En una de nuestras peleas del último año, le pregunté a mi madre si creía que el internet la había empoderado para dejar a mi padre.
Parecía confundida, y luego respondió con su frase enigmática favorita: “No lo sé”.
Cuando llegamos al recinto, me retoqué el maquillaje en un vestidor mientras mi madre y mi hermana revoloteaban a mi alrededor. Este era el momento en que todo iba a salir bien… o no. Pero ninguno de los escenarios desastrosos que había temido ocupaba mi mente, ni siquiera podía recordarlos. Había trabajado para llegar hasta aquí, y ahora me estaba dejando llevar.
Cuando mi madre me preguntó cómo estaba, le dije: “Muy bien”.
Más tarde, caminé hacia el altar aturdida de felicidad y lloré al decir mis votos. La velada estuvo llena de momentos íntimos, no solo con amigos y familiares, sino también con mi marido, que esa noche iluminó mi mundo como lo había hecho durante los seis años anteriores.
Durante toda la velada me sentí feliz, mis sentimientos eran sencillos y puros. Mi madre y yo no habíamos pasado por un proceso mágico de curación durante la planeación de la boda, como yo esperaba, pero me sentía completamente bien. Por fin, el concepto un tanto fastidioso de que este era “mi día” se sintió real.

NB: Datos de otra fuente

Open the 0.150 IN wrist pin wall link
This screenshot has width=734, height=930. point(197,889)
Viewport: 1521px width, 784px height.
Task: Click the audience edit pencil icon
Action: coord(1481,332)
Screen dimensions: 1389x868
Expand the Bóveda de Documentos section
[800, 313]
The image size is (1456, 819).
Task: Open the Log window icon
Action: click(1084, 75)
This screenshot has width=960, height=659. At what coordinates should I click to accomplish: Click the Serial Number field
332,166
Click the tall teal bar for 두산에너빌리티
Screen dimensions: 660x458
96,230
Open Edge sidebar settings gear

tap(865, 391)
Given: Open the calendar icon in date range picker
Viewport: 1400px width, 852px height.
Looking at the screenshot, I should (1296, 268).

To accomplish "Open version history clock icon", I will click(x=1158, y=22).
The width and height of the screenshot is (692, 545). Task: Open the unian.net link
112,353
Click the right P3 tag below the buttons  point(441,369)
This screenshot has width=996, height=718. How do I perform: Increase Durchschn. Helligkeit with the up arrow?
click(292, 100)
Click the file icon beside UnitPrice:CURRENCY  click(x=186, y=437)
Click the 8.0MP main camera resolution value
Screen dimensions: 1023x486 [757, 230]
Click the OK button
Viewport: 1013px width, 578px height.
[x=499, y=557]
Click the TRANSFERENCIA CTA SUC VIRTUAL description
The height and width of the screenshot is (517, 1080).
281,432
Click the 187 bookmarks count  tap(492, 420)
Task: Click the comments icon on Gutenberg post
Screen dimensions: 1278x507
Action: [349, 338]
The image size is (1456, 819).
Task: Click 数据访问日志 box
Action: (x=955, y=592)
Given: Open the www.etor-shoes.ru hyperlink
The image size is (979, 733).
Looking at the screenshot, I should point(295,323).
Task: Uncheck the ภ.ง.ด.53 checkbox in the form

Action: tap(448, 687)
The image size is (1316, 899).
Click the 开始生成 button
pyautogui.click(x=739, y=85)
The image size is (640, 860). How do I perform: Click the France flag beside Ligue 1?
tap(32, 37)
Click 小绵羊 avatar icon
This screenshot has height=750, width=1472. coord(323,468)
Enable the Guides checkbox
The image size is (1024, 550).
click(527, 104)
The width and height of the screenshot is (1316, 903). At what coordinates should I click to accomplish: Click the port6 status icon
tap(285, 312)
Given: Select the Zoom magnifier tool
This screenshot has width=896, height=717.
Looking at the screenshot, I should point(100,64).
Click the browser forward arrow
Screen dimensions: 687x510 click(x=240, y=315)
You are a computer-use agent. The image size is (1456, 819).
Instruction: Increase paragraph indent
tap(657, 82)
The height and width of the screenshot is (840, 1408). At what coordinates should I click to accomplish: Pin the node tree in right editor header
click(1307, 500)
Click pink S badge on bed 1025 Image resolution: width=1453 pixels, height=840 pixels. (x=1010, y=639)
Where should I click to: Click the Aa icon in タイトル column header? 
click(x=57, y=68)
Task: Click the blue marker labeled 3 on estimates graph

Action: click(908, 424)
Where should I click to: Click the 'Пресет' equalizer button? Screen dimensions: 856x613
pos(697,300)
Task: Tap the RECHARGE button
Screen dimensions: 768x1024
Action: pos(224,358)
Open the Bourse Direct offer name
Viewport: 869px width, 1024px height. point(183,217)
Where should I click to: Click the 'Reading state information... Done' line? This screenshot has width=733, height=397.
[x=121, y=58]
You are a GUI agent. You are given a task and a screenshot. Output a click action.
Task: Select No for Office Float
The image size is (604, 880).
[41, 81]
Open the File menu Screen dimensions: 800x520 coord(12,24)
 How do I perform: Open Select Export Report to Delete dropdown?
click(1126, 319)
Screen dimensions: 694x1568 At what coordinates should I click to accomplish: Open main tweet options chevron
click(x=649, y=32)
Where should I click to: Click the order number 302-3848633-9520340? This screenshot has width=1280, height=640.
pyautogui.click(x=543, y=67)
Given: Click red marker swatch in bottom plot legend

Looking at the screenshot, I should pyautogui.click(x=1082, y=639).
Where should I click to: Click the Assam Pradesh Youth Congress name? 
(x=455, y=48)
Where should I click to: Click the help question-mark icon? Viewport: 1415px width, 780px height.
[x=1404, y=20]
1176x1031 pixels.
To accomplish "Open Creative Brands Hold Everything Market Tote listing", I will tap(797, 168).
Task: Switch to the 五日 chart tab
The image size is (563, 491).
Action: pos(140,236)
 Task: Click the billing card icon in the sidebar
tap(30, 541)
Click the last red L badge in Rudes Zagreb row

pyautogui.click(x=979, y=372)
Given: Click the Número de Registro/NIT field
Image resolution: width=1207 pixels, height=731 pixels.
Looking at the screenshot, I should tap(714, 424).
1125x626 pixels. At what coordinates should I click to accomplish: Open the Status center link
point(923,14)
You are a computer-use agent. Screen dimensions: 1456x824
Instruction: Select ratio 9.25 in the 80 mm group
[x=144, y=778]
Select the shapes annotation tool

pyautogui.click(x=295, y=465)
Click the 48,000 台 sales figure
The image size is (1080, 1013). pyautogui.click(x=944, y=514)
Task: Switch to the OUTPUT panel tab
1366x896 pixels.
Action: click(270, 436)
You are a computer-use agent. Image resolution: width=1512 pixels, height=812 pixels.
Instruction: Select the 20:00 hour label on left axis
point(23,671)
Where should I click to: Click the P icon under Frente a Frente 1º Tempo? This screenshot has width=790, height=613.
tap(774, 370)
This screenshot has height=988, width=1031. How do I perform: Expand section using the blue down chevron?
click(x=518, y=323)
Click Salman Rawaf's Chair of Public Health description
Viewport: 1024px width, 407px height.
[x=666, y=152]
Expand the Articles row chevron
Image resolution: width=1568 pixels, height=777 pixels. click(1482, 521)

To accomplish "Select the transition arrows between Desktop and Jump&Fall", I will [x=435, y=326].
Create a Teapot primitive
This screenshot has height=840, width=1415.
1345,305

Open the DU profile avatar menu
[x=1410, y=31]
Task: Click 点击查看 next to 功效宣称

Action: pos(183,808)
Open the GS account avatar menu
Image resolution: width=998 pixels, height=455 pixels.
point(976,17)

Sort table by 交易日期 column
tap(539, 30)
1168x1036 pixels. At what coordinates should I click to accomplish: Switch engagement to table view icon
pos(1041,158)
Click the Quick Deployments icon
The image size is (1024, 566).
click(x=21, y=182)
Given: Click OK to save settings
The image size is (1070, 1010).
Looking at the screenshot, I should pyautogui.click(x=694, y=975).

Y me di cuenta de que, a pesar de nuestras diferencias, mi madre y yo nos parecíamos en esta experiencia. Porque, casi 18 meses antes, sin fanfarrias ni celebraciones, también había llegado su día. Debió haber tenido un millón de sentimientos y temores mientras consideraba si debía dejar a mi padre, pero cuando llegó el momento, supo que estaba bien y que era lo correcto. Había trabajado en nuestra familia toda su vida y, para ella, dejarla no equivalía a rendirse, sino al comienzo de una nueva etapa.
Vi a mi madre girar en la pista de baile, más feliz de lo que la había visto en años, quizás más libre de lo que jamás la había visto. Y aunque yo estaba entrando a mi matrimonio mientras ella salía del suyo, sentí que nuestra alegría provenía de un lugar similar: de estar en el lugar correcto, en el momento adecuado, seguras de nosotras mismas.
Todo eso se parecía un poco al perdón, a seguir adelante. También sentí que volvía a ser adulta, separando mi felicidad de la complicada red de relaciones de mi familia. No era el momento adecuado para apartar a mi madre y tener una conversación al respecto. La banda estaba tocando a todo volumen, el pastel estaba a punto de cortarse y yo ponía mi atención en todo lo que podía. Pero hay más de una forma de compartir los sentimientos e incluso con mi madre lejos de mi vista, sentí que al fin estábamos en perfecta sintonía.
Katy Gathright es escritora en Washington D. C.